Version 5 (modified by rgrp, 4 years ago) (diff) |
---|
Abstracting and continuing considerations from:
Terminology
To facilitate discussion here is some clarificatory terminology:
- Repository: a given standalone instance containing domain objects.
- Revision: metadata about a particular change such as unique-id, author, timestamp (and maybe more such as: parents, hash ...)
- Patch: description of the changes to the domain model: e.g. a set of ids for changed versioned objects along with relevant diffs, necessary changes to non-versioned objects etc
- Changeset: the combination of a Revision and its associated Patch
- NB: a patch alone can be applied but it can only be applied "blind" (for example one has no idea whether the patch has already been applied earlier in the Repository history)
- NB: similarly a Revision along can be applied (it is a Changeset with a null Patch)
Wants and needs
Apparent wants and needs:
- to distribute Changesets from one (local) CKAN Repository to a foreign CKAN Repository
- to do this on a repeated basis
- to be able to also pull Changesets from a foreign CKAN repository to a local one
- to be able to do this with a foreign repository that has previously received Changesets from the local (in particular Changesets made on foreign instance can be pulled back without duplication of Changesets pushed from the local repository)
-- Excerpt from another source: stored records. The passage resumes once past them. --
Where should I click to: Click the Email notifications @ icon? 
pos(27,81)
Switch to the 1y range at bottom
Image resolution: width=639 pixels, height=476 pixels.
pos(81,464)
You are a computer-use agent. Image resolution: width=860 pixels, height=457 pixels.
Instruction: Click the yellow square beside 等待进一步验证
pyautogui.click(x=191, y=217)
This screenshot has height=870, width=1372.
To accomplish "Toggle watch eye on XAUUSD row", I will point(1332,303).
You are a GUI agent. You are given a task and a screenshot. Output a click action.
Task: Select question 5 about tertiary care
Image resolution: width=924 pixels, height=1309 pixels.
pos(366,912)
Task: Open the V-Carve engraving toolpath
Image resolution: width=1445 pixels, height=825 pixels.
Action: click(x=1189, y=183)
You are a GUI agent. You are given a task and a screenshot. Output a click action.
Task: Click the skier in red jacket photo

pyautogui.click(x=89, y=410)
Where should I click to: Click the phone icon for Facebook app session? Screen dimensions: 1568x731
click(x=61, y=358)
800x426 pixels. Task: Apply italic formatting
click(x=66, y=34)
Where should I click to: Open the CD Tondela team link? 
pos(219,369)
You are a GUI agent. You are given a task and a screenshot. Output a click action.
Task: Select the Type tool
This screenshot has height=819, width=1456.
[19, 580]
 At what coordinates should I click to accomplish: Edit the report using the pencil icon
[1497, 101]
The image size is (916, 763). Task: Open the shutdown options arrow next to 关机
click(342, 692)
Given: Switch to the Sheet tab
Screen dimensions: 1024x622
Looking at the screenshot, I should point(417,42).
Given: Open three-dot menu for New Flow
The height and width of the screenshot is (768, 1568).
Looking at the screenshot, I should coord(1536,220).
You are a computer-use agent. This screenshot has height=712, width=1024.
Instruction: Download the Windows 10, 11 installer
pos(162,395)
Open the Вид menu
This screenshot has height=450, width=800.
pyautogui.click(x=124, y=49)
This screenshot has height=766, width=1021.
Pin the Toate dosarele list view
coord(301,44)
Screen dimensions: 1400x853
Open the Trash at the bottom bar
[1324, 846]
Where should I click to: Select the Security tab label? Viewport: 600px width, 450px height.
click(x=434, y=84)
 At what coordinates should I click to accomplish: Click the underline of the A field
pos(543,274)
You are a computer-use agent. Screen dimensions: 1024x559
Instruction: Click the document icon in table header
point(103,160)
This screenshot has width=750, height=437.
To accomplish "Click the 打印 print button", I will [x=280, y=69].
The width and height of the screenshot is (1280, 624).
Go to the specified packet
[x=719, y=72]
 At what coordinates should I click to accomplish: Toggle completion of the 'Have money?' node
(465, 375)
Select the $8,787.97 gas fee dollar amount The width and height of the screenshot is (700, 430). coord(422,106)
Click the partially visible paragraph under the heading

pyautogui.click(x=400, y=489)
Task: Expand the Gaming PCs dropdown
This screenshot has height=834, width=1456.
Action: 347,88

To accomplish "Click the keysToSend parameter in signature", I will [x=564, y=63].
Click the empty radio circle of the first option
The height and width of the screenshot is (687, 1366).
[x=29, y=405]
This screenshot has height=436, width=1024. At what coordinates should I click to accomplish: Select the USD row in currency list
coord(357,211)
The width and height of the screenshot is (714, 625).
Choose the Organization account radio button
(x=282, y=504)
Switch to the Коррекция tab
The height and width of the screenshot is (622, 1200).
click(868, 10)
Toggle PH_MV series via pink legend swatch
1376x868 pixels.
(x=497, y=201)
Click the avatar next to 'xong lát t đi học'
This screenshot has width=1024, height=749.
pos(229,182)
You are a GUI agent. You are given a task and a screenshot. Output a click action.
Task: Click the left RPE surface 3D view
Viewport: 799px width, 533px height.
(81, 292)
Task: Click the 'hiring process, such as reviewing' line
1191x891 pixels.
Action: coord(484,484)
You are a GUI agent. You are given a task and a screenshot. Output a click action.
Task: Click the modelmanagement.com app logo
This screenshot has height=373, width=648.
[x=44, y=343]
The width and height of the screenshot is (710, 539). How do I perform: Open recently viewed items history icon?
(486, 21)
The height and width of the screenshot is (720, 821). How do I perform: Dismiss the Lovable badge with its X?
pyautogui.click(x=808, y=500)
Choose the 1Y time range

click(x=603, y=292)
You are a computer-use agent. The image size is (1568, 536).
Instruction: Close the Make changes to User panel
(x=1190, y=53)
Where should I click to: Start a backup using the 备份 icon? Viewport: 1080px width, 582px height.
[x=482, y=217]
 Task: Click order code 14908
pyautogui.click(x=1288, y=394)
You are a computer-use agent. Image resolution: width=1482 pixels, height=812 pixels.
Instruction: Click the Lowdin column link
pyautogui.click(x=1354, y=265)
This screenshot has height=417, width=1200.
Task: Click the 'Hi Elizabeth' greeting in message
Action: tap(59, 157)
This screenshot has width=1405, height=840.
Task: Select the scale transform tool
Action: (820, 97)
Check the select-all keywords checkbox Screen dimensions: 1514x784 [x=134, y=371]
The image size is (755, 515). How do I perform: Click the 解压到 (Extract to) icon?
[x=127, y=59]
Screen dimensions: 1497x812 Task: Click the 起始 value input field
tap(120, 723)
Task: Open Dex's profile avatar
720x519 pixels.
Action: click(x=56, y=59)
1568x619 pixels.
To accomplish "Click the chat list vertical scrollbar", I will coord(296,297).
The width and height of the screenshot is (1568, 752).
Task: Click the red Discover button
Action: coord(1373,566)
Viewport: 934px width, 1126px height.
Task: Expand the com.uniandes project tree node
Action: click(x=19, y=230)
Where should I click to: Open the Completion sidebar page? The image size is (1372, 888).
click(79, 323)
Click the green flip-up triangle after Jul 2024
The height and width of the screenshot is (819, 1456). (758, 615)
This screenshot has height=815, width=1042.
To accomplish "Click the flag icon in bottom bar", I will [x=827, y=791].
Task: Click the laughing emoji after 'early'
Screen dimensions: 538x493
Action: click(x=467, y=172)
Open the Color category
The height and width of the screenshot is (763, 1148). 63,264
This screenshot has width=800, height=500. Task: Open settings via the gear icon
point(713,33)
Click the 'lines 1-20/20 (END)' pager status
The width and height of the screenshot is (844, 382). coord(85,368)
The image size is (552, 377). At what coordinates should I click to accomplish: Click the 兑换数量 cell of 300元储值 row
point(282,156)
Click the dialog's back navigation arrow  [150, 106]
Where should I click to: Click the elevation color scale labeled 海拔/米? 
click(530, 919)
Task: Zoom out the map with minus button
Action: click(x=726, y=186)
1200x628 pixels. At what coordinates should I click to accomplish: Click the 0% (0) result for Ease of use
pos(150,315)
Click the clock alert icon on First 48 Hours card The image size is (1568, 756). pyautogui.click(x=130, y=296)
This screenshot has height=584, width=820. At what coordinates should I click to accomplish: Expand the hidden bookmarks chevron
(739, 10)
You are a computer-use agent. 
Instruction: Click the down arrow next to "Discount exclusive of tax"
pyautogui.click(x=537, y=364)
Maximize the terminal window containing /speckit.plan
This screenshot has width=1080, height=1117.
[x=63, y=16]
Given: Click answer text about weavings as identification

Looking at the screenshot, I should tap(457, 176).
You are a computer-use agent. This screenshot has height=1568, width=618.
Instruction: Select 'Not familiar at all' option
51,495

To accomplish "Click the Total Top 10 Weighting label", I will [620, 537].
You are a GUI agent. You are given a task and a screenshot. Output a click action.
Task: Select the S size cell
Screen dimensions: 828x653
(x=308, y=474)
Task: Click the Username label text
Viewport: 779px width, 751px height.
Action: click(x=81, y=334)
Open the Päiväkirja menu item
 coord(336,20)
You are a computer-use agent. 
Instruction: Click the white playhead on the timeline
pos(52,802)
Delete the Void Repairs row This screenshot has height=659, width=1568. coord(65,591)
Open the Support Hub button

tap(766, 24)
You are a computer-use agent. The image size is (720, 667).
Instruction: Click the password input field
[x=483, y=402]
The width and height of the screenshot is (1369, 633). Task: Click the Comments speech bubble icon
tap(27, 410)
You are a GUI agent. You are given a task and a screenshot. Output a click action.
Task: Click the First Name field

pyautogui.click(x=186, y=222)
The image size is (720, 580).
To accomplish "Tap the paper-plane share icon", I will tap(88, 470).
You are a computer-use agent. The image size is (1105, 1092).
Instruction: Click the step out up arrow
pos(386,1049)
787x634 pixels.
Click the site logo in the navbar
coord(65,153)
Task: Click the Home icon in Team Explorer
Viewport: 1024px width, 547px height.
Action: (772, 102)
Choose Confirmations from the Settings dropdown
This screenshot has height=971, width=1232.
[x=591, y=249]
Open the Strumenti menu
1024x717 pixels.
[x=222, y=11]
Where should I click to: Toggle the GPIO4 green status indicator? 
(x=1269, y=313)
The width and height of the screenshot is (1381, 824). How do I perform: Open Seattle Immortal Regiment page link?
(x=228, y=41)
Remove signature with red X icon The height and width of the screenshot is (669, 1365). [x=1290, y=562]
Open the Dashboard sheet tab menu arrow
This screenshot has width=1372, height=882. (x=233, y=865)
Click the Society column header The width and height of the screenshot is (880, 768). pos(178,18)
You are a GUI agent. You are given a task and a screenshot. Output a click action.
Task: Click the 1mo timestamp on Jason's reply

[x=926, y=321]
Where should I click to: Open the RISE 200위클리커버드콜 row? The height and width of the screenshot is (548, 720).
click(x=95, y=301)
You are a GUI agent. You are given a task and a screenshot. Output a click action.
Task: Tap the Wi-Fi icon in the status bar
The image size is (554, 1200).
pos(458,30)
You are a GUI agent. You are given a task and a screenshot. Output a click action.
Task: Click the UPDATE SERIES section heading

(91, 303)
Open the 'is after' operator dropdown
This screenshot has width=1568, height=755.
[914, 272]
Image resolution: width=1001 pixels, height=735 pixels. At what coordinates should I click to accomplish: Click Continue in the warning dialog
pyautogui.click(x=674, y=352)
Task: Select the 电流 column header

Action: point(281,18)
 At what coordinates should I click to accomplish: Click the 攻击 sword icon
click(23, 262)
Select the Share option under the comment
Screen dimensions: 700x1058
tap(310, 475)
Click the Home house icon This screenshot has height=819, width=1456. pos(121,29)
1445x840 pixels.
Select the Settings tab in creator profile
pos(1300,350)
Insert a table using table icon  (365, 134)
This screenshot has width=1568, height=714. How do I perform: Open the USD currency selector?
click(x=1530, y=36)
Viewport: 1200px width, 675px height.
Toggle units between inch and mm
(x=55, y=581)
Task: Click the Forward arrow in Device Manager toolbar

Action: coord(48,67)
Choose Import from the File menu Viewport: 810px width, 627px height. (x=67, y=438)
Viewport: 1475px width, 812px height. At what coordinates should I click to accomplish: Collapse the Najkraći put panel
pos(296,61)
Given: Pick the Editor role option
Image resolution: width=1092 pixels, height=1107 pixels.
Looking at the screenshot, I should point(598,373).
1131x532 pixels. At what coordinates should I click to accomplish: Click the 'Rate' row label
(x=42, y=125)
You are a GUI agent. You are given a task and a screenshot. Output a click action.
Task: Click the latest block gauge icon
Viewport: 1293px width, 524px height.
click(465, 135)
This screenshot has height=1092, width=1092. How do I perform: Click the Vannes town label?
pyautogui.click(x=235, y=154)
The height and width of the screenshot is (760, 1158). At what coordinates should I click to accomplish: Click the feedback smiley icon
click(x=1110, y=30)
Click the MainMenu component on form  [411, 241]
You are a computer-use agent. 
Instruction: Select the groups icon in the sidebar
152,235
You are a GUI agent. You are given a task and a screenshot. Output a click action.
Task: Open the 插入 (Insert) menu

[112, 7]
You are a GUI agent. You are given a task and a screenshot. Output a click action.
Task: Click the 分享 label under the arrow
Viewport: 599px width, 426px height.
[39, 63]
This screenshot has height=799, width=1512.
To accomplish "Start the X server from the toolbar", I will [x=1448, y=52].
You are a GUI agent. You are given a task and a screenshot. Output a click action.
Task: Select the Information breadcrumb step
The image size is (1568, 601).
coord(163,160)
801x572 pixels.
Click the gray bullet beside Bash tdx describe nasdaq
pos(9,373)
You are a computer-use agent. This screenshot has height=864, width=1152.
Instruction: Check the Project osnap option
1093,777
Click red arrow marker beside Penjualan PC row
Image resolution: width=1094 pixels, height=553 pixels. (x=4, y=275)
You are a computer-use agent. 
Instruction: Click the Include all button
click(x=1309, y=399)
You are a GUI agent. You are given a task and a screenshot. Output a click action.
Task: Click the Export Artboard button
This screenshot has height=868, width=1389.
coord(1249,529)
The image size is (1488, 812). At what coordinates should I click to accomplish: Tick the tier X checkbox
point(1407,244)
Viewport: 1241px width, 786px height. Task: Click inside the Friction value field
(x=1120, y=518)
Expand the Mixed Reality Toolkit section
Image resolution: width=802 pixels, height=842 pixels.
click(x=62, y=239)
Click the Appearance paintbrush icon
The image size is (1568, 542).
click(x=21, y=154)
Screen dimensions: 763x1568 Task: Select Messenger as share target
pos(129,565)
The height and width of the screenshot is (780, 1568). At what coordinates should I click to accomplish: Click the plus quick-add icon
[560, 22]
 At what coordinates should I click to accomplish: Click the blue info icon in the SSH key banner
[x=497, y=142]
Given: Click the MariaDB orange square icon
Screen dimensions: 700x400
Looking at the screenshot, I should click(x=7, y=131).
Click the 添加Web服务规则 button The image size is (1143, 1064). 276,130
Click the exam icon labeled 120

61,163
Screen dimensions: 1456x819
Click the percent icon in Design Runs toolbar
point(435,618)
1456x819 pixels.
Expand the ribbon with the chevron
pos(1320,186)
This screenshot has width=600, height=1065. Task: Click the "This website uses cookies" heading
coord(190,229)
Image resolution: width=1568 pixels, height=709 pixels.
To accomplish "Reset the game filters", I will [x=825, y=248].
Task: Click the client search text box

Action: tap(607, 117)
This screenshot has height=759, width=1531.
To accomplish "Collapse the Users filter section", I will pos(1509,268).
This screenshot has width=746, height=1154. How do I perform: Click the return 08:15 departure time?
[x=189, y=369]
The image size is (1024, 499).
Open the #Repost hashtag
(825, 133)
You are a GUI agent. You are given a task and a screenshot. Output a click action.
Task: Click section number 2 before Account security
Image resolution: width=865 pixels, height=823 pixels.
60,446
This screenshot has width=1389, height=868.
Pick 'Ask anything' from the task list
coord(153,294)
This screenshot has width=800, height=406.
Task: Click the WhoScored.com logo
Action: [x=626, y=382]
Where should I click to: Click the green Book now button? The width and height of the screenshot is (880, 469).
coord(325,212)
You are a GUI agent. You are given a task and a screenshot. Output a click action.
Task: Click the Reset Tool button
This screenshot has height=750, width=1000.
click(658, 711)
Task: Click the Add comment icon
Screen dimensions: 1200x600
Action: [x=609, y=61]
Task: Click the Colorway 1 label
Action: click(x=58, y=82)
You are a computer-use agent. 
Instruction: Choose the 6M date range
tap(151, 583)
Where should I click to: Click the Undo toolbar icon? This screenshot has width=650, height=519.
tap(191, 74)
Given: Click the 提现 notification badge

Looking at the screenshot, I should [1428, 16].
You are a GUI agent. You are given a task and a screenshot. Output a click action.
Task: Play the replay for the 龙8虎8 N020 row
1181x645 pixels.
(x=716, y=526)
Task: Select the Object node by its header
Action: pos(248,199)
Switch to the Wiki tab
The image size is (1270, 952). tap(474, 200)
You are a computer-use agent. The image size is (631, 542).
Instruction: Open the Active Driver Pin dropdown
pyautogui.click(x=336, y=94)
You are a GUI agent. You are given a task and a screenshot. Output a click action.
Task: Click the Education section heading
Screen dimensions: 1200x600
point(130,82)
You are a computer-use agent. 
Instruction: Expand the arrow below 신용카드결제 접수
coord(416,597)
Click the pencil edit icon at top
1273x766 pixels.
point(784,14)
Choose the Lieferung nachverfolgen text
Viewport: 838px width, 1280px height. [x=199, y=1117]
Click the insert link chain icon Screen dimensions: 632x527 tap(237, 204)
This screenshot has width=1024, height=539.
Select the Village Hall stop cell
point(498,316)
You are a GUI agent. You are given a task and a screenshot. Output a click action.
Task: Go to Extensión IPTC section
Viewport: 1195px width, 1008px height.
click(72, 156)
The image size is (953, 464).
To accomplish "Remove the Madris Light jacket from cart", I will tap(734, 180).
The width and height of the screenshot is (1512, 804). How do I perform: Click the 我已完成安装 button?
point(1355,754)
- to preserve history (perhaps so that normally each instance's Recent Changes resembles the others')
- to support selective distribution (either by selecting for some logical subset of CKAN records, or by manual approval of changes on a case-by-case basis, or a combination, or otherwise)
Inferred wants and needs:
- to support use through firewall (client-server: where client pushes changes on client to server, and client polls and pulls changes on server to client)
- to support use across internet (peer-peer: each accepts listeners, each can register to listen for changes, each notifies its listeners of any new changes, each listener pulls changes it doesn't have, etc)
- for this process to be integrated into the AccessControl
Comparison between Mercurial and CKAN Situation
Highlighted core models of Mercurial and of CKAN: (because it is thought that CKAN is like a DVCS)
of Mercurial:
- Repository (create with: hg init; hg clone)
- File (create with: editor)
- Repository History (create with: hg log; hg glog)
- Changeset (create with: hg commit; hg merge)
- Working Directory (create with: hg update)
- Changeset Patch (create with: hg export)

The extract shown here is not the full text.